*** Opening Data section ***

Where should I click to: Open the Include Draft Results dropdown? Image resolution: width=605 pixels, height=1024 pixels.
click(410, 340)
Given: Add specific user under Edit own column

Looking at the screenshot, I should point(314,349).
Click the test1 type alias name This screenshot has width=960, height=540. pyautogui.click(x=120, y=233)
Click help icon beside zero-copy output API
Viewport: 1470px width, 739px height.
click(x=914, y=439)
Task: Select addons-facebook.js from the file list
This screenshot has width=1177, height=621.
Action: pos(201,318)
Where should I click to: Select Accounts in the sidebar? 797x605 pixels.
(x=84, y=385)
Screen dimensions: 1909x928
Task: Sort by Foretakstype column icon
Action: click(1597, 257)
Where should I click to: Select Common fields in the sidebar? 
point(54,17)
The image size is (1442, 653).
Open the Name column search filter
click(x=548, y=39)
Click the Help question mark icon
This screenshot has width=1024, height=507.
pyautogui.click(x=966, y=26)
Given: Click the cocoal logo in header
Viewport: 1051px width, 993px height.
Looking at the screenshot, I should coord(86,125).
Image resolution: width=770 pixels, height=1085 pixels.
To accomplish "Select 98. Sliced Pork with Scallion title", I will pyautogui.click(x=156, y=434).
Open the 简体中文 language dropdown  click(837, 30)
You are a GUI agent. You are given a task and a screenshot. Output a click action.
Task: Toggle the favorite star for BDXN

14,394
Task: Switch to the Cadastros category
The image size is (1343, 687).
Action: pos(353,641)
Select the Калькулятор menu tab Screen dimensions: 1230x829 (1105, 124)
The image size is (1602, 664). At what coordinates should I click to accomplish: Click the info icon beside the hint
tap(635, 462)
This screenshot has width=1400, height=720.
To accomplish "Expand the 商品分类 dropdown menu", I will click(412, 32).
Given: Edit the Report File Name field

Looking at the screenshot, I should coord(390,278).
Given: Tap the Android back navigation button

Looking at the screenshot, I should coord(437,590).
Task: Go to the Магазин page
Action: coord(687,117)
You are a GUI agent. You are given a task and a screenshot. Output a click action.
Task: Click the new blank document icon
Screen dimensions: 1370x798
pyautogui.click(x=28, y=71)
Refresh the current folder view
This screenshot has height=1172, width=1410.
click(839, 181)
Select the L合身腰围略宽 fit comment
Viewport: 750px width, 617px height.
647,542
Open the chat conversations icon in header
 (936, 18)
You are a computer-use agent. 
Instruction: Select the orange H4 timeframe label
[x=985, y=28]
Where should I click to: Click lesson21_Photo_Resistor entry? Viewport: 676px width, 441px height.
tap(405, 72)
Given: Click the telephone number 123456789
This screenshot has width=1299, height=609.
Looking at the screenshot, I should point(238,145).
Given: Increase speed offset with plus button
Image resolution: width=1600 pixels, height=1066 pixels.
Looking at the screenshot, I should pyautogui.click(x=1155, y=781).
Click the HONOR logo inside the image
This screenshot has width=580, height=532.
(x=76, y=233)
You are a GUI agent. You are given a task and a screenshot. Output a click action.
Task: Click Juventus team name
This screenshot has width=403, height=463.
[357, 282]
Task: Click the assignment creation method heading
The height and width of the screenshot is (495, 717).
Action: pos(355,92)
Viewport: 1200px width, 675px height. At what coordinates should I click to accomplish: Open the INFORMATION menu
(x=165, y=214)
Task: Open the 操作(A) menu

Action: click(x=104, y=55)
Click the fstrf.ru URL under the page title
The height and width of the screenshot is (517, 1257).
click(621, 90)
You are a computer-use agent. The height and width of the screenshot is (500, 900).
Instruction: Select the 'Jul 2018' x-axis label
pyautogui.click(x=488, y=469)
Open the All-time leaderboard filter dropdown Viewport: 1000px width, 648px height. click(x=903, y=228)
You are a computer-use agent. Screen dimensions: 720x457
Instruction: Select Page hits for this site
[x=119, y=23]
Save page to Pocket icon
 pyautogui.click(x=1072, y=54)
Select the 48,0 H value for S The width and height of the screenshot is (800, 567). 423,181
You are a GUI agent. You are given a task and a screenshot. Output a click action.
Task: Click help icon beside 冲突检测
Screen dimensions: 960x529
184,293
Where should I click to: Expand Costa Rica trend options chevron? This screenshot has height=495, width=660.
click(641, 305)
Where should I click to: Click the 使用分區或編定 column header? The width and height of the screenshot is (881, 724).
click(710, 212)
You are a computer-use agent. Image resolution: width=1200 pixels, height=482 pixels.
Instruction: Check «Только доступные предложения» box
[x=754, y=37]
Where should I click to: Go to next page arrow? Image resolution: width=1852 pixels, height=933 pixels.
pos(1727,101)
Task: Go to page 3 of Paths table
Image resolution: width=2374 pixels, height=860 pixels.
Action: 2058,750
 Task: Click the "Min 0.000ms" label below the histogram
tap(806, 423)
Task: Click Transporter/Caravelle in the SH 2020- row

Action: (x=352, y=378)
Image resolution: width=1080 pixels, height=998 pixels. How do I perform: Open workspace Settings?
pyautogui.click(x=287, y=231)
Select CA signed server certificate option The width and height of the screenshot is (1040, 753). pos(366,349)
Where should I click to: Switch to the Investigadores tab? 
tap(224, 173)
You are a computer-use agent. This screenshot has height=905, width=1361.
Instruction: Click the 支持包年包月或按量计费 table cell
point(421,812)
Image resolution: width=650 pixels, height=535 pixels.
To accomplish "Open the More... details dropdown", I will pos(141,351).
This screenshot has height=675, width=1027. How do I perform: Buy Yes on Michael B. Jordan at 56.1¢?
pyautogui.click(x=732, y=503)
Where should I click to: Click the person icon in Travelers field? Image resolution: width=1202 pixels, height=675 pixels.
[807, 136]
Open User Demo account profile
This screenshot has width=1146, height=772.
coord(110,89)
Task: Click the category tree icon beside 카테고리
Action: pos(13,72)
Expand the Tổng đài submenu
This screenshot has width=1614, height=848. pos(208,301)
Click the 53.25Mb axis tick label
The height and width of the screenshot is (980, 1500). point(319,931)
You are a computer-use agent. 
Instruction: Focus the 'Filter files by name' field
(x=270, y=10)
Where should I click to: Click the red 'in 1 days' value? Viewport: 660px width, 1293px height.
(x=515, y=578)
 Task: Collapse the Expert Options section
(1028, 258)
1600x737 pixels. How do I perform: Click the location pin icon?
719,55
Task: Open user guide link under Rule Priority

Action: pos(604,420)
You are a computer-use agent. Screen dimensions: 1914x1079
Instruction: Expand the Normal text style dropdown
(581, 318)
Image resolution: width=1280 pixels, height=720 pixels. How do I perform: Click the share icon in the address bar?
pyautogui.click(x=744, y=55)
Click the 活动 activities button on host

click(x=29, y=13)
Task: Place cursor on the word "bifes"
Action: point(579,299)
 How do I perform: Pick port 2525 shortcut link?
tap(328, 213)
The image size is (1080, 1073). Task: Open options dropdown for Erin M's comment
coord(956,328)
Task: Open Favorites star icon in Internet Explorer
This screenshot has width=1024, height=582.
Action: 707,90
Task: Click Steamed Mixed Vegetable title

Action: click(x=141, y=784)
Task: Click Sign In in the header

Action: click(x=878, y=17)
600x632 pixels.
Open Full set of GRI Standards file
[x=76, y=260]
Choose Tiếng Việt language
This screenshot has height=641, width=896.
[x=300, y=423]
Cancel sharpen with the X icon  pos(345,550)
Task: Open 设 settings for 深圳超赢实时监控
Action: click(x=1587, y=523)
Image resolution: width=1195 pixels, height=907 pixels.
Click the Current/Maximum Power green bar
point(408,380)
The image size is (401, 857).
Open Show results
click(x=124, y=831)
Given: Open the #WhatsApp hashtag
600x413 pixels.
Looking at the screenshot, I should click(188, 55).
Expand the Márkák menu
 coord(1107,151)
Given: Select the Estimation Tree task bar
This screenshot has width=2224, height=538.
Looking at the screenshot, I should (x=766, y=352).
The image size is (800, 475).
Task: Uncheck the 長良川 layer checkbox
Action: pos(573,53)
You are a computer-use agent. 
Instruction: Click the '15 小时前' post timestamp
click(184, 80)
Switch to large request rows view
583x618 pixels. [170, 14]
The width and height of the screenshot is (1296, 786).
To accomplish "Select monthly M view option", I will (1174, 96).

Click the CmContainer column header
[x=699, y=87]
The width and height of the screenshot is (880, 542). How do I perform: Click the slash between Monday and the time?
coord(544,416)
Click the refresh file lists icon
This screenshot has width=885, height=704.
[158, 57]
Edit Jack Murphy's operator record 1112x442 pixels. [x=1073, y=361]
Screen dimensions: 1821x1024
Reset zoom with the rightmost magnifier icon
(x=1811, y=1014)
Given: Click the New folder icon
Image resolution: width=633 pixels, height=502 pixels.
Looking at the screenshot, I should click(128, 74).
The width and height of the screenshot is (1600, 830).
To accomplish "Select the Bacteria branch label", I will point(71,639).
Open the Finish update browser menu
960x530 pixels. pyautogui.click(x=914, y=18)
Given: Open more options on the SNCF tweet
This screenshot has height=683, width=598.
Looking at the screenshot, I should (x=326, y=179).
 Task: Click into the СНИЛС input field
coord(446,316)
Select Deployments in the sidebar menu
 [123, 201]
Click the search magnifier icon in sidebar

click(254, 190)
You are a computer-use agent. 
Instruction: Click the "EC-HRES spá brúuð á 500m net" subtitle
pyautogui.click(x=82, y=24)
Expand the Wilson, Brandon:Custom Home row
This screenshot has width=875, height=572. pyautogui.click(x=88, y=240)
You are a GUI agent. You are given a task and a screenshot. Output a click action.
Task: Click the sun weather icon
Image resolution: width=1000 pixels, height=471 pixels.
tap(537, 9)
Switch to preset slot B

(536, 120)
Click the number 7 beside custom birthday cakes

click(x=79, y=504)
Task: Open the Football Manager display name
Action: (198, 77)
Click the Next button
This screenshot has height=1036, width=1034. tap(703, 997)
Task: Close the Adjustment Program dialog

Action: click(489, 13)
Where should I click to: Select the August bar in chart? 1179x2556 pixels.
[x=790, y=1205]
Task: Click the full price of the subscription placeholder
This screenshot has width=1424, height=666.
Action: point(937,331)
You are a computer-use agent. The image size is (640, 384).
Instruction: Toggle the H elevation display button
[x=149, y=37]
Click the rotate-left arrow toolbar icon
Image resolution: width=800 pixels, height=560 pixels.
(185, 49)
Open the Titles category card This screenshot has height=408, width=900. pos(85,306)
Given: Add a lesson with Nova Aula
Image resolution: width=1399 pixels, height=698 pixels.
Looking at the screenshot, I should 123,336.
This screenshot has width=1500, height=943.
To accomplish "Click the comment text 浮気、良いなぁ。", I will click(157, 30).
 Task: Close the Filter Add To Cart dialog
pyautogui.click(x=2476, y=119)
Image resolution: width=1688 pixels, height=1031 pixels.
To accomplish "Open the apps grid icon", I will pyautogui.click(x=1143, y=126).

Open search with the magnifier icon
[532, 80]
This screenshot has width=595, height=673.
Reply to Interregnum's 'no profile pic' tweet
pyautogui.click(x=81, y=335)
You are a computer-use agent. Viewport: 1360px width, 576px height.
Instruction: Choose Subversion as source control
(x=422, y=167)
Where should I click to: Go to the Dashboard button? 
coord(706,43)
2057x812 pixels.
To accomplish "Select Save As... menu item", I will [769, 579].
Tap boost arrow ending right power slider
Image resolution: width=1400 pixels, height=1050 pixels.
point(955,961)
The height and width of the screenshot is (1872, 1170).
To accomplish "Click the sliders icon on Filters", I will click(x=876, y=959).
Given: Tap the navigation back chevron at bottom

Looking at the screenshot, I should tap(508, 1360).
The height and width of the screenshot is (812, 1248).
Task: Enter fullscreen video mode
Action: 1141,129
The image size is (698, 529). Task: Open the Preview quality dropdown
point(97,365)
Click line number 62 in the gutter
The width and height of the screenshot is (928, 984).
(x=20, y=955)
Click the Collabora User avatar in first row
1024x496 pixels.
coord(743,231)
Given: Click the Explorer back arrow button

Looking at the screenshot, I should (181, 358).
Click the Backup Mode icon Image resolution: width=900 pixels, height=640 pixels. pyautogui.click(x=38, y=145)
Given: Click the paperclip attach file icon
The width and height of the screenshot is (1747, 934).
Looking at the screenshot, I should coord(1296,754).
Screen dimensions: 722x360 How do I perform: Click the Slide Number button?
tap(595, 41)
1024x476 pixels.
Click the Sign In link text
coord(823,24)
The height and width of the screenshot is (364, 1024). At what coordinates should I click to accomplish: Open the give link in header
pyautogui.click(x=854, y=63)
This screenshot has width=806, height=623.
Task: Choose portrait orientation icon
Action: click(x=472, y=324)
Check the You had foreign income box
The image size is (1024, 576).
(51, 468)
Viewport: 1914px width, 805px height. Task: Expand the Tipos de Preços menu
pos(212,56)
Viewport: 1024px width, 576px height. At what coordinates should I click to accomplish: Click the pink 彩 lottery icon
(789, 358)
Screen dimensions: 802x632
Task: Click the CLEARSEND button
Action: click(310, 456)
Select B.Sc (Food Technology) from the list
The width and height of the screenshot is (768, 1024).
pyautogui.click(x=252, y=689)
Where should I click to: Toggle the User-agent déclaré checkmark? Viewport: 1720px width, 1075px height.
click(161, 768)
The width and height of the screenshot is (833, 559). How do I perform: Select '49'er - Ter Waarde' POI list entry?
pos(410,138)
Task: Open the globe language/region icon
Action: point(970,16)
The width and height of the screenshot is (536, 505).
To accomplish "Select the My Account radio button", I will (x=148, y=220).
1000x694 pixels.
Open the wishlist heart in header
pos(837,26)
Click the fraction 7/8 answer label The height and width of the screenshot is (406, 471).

*** Closing Data section ***

▸ Exercise aim: Please report every line among the entries that includes "logo".

▸ Solution to the exercise:
Given: Click the cocoal logo in header
Click the HONOR logo inside the image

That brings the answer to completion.